The last examples about light that I wanted to share deal with more direct light and how you can achieve some interesting shots under these conditions. When I talk about direct light, I want to be clear that the light should have some direction to it. Direct overhead light is tough to deal with for almost all bird photography. Think about light maybe 2-3 hours after sunrise that is not overhead, but much stronger than the soft golden hour light that we all covet so much. When shooting in direct light you can get some interesting results. I like finding areas were the subject may be in light, but the background may be in shade. When doing this, you have to be careful to expose properly for the subject. If the subject is white or a lighter color, and you expose for the whites on that bird, you will see that the backgrounds become underexposed offering huge contrast which really helps to give a sense of isolation.
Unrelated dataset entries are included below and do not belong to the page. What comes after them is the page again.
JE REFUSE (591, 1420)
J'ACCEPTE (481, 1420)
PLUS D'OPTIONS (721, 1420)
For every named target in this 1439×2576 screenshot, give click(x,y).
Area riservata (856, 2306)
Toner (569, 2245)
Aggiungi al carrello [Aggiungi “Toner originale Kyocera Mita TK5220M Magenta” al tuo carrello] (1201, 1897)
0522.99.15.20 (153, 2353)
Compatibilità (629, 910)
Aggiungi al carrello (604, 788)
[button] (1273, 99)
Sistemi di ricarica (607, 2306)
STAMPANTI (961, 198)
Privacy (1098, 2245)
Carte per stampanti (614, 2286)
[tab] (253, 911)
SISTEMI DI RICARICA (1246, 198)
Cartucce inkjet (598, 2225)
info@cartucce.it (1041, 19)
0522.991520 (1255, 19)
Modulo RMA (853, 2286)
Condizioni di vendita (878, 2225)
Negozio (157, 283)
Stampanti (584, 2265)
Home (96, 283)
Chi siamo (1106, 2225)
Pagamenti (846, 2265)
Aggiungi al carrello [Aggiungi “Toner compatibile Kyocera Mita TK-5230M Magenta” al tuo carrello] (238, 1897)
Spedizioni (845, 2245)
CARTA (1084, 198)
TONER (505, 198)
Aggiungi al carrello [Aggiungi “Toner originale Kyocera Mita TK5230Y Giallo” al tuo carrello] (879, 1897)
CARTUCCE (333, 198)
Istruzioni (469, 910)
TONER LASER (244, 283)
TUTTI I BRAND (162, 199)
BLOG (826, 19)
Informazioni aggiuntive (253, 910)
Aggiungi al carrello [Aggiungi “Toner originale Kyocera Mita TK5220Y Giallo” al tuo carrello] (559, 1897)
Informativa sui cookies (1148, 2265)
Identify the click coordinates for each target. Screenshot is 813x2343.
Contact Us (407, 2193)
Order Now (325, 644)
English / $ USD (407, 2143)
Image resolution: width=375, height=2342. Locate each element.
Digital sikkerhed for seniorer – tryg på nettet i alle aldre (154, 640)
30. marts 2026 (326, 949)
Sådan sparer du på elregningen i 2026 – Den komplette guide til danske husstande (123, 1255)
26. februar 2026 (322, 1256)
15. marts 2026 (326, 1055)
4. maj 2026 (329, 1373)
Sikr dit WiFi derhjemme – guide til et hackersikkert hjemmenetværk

On this Eagle image, the same theory applies. Exposing for the white head made the rest of the background, which was in shade, become almost black. The strong contrast makes this a more powerful image, especially when you look at the powerful pose that this bird of prey is demonstrating.
More Examples of Light and Background
The Kinglet below is shot in late morning, when the sun is getting stronger. However, shooting this back lit allows the light to soften through the leaves while providing a nice rim light on the bird.
I hope this was helpful in seeing how different light can be used to create different types of scenes, in the next part of this discussion, we will take a look at how distance and aperture affect your backgrounds.